This is a library for generating prediction sets for machine learning regression tasks. We do this by first converting regression to a classification problem (divide the output space into 50 bins) and then using CP techniques for classification to obtain a conformal set.

You can install by using pip.

pip install R2CCP

Our example file (example.py) provides a simple demonstration of how to use our R2CCP class for conformal prediction. At a high level, the basic steps are instantiating the model class, fitting against data, and analyzing the results.

# Import the model
from R2CCP.main import R2CCP

# Instiantiate the model
model = R2CCP({'model_path':'model_paths/model_save_destination.pth', 'max_epochs':5})
// model_path is where to save the trained model output (required parameter)

# Fit against the data
model.fit(X_train, y_train)

# Analyze the results
intervals = model.get_intervals(X_test)
coverage, length = model.get_coverage_length(X_test, Y_test)
print(f"Coverage: {np.mean(coverage)}, Length: {np.mean(length)}")
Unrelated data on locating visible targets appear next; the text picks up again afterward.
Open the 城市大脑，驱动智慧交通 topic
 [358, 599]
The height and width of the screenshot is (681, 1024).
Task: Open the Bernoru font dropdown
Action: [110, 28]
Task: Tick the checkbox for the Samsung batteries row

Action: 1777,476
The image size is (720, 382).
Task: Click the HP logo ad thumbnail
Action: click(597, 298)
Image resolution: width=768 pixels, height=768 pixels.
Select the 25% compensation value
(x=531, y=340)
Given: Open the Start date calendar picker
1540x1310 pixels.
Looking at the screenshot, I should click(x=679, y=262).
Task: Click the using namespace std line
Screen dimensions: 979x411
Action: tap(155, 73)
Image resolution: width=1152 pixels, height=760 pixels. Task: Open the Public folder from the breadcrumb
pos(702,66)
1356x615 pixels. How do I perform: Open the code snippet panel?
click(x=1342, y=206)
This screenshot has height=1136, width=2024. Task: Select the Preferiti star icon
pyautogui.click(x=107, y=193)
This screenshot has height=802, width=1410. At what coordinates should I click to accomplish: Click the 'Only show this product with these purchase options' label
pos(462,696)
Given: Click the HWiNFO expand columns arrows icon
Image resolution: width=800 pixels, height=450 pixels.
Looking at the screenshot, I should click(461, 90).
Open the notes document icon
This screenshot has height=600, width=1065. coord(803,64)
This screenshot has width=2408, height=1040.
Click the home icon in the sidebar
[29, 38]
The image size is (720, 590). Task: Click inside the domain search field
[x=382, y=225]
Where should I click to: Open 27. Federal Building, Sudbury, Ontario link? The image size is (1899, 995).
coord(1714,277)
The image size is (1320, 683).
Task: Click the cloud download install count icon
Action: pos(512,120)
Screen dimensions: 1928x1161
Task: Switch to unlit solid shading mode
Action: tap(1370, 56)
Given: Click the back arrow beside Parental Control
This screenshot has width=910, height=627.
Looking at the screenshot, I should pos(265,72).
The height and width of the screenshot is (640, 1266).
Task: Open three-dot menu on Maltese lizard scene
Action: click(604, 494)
# If you don't have labels, you can just use get_length
length = model.get_length(X_test)

# Get model predictions
predictions = model.predict(X_test)

# You can also change the desired coverage level
model.set_coverage_level(.8)
new_coverage, new_length = model.get_coverage_length(X_test, Y_test)
print(f"New Coverage: {np.mean(coverage)}, New Length: {np.mean(length)}")

Here, we give a small example on a regression problem. We first generate a synthetic dataset of features of labels. We then generate the conformal intervals from this dataset.

from R2CCP.main import R2CCP
import numpy as np
X_train = np.random.rand(10, 1)
Y_train = 2 * X_train + 1 + 0.1 * np.random.randn(10, 1)
X_test = np.random.rand(10, 1)
Y_test = 2 * X_test + 1 + 0.1 * np.random.randn(10, 1)

model = R2CCP({'model_path':'model_paths/model_save_destination.pth', 'max_epochs':5})
model.fit(X_train, Y_train)

intervals = model.get_intervals(X_test)
coverage, length = model.get_coverage_length(X_test, Y_test)
print(f"Coverage: {np.mean(coverage)}, Length: {np.mean(length)}")

The R2CCP class can be instantiated with a variety of different parameters. Here is an overview of all the available options.

• model_path (string): File path to save trained model to (ex. path/file_name.pth)(Required)
• early_stopping (bool): Enable early stopping (default: False). Uses Pytorch Lightning EarlyStopping. Set custom configuration in R2CCP/models/callbacks.py
• save_path (str): Where to save the model (default: None)
• alpha (float): Alpha parameter (default: 0.1).
• annealing (bool): Enable annealing (default: False).
• annealing_epochs (int): Annealing epochs (default: 500).
• weight_decay (float): Weight decay (default: 0.0).
• ffn_activation (str): Activation function for the FFN. Choices: ['relu', 'sigmoid'] (default: 'relu').
• ffn_hidden_dim (int): Number of nodes in FFN hidden layers (default: 256).
• transformer_hidden_dim (int): Number of nodes in transformer hidden layers (default: 256). In development
• ffn_num_layers (int): Number of layers in FFN (default: 3).
• transformer_num_layers (int): Number of layers in transformer (default: 3). In development
• lq_norm_val (float): Lq norm value (default: .5).
• transformer_num_heads (int): Number of heads in transformer (default: 8). In development
• dropout_prob (float): Dropout probability (default: 0).
• lr_scheduler (str): Learning rate scheduler. Choices: ['cosine', 'cosine_warmup', 'linear', 'step', 'absent'] (default: 'cosine').
• batch_size (int): Batch size (default: 32).
• bias (bool): Use bias (default: True).
• max_epochs (int): Maximum epochs (default: 1000).
• seed (int): Random seed (default: 0).
• cal_size (float): Calibration size (default: 0.2).
• optimizer (str): Optimization algorithm (default: 'adam', options =['adam', 'adamw', 'sgd']).
• range_size (int): Range size (default: 50).
• lr (float): Learning rate (default: 1e-3).
• constraint_weights (list of float): List of constraint weights.
• num_workers (int): Number of workers (default: 4).